発表年:2018年
ez的ジャンル:Fela Kuti直系アフロビート
気分は... :レベル・ミュージック!
新作アルバムから、アフロビートの創始者Fela Kutiの一番下の息子Seun Kutiが、父も率いたグループEgypt 80を従えた最新4thアルバム『Black Times』です。
1982年生まれのサックス奏者/ヴォーカリストSeun Kutiの紹介は2ndアルバム『From Africa With Fury: Rise』(2011年)、3rdアルバム『A Long Way To The Beginning』(2014年)に続き3回目となります。
前作に続き、先鋭ジャズ・ピアニストRobert Glasperを共同プロデューサーに迎えているようです(所有する輸入盤ではクレジットを発見できませんでしたが・・・)。
父Fela Kutiが遺した"アフロビート"という世界遺産の素晴らしさを受け継ぎつつ、さらに2018年仕様にアップデートさせている点が魅力の1枚です。各曲のタイトルからして、父の遺志を継いだレベル・ミュージックになっているのがいいですね。
大物ギタリストCarlos Santanaをフィーチャーしたタイトル曲「Black Times」や、刺激なタイトルのオープニング「Last Revolutionary」あたりが目立ちますが、個人的には「Corporate Public Control Department (C.P.C.D.)」、「Struggle Sounds」、「Theory Of Goat And Yam」あたりもアフロビートの魅力に溢れていて大好きです。
普段、アフロビートを聴かない人にも聴いて欲しい、最新形アフロビートの魅力が詰まった1枚です。
全曲紹介しときやす。
「Last Revolutionary」
父の遺志を継ぐ、権力と闘うアフロビートでアルバムは幕を開けます。パワフルなリズム隊、軽快なギター・カッティング、鼓舞するようなホーン・サウンドを従え、Seun Kutiのヴォーカルが人々を扇動します。
https://www.youtube.com/watch?v=CvU2O6YSkco
「Black Times」
タイトル曲はCarlos Santanaをフィーチャー。黒人としてのプライドを訴えるSeun Kutiのメッセージに呼応するようにSantanaのギターが唸りを上げるエネルギッシュな仕上がり。大物ゲストに敬意を払いつつ、現行アフロビートのパワーを伝えてくれます。

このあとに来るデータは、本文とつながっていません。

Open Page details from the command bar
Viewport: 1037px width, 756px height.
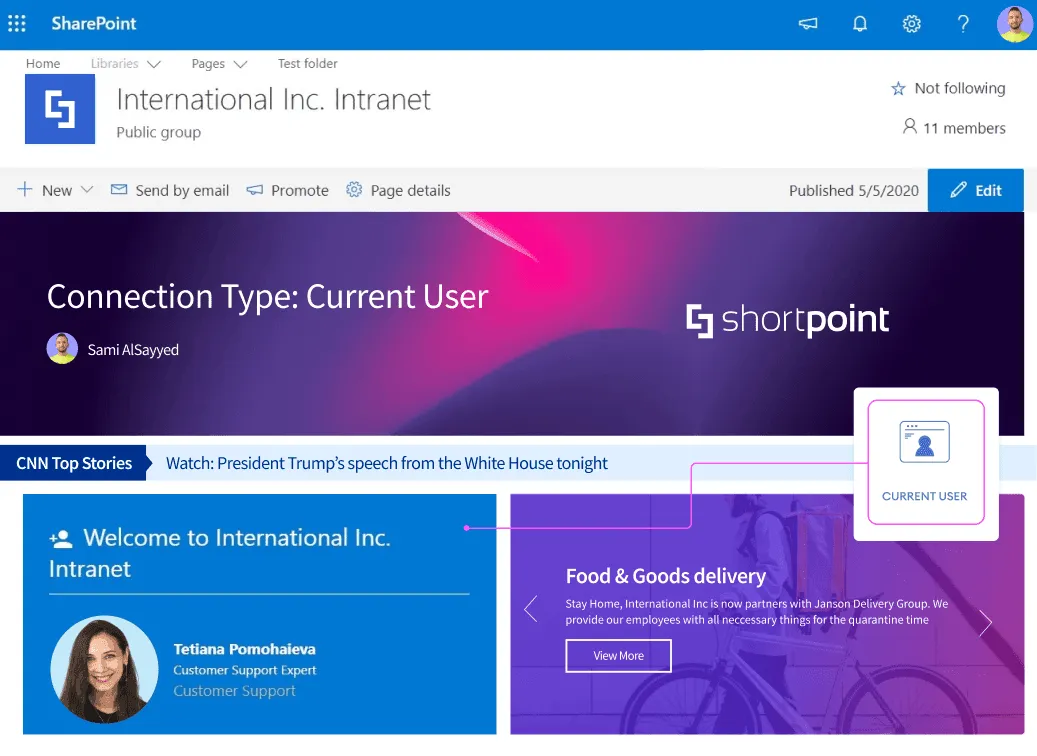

https://www.youtube.com/watch?v=HRggdDV-dBc
「Corporate Public Control Department (C.P.C.D.)」
曲タイトルからしてFela KutiのDNAを強く感じる戦闘モードのアフロビート。同時に格好良すぎる最新アフロビートのグルーヴを存分に満喫できます。僕の一番のお気に入り。
「Kuku Kee Me」
父Fela Kutiのバックを務めていた元Egypt 80のサックス奏者Rilwan Fagbemiとの共作。攻撃的なアフロビートですが、ダイナミックなホーン・サウンドにはアフロ・ジャズ的な魅力もあります。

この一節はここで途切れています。